Los campos de refugiados de Europa, África y Medio Oriente, y los miles de muertos en los mares, traen la discusión de los derechos humanos a un nuevo plano y el debate académico no ha sido suficiente.

Europa, en especial, tiene que hacer lo que fuese preciso para poner fin a las guerras del Medio Oriente y del Norte de África.  Allá se tiene que poner en práctica la diplomacia cultural, con el objetivo de resolver ese problema, no sólo para el exterior, ante culturas y visiones diferentes sobre los derechos humanos, sino también internamente, para volver sobre nuestra propia cultura.  Debemos tratar de esclarecer que los derechos humanos de los migrantes que llegan a Europa tienen que respetarse, para dejar claro que ellos no tienen el derecho de imponer su cultura a los países que los acogen.  Los acontecimientos de Año Nuevo de Colonia no se pueden repetir.

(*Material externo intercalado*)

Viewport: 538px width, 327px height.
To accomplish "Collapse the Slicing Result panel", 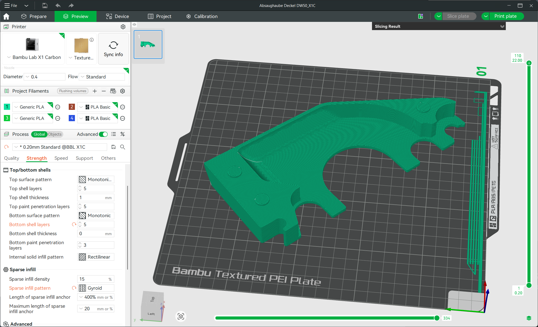I will click(502, 26).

Todo esto es el contenido de nuestras conversaciones sobre derechos humanos.  El mundo observa la evolución de este debate en Europa y cuáles serán nuestras respuestas.  De forma diferente a cómo ha sucedido en otros tiempos históricos, los países europeos no podrán dar una respuesta militar a esa cuestión y la solución tendrá que pasar por la adopción de una decisión cultural.  El mundo verá al bloque europeo pasar por esa decisión y de qué manera administraremos esa cuestión en nuestra sociedad.  Las voces de las pequeñas organizaciones, como la nuestra, también deben tener un papel importante en ese proceso.